(Stored entries)
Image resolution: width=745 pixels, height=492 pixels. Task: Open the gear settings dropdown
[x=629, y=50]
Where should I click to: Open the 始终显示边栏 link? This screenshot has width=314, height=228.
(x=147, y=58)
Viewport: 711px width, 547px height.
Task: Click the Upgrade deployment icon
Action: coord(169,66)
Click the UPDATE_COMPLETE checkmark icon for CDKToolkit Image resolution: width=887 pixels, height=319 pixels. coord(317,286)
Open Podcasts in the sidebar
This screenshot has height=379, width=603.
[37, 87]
---
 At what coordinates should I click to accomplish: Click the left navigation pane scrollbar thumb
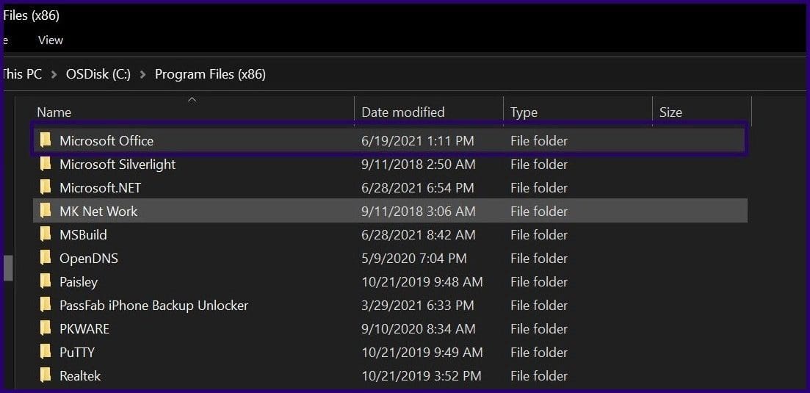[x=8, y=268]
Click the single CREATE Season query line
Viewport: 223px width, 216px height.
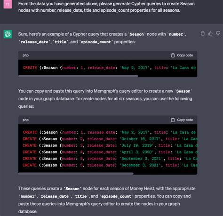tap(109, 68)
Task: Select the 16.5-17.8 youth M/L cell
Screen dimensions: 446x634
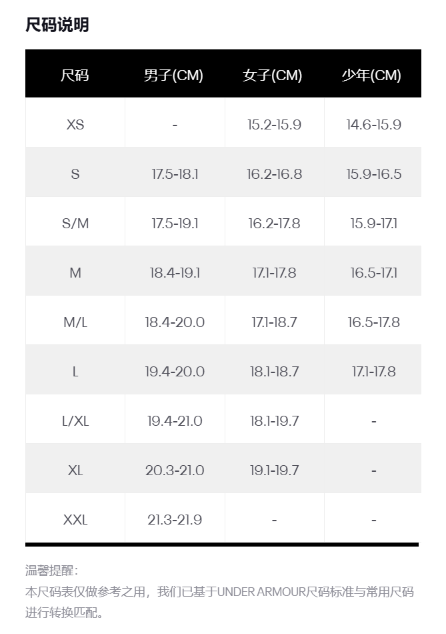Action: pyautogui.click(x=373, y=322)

(Assigned task)
Output exactly those lines of the data above that run from the line with "At what coordinates" up to and including the line with "Task: Select the 16.5-17.8 youth M/L cell". No pictures go in.

(Answer below)
 At what coordinates should I click to accomplish: Click the left navigation pane scrollbar thumb
[x=8, y=268]
Click the single CREATE Season query line
Viewport: 223px width, 216px height.
tap(109, 68)
Task: Select the 16.5-17.8 youth M/L cell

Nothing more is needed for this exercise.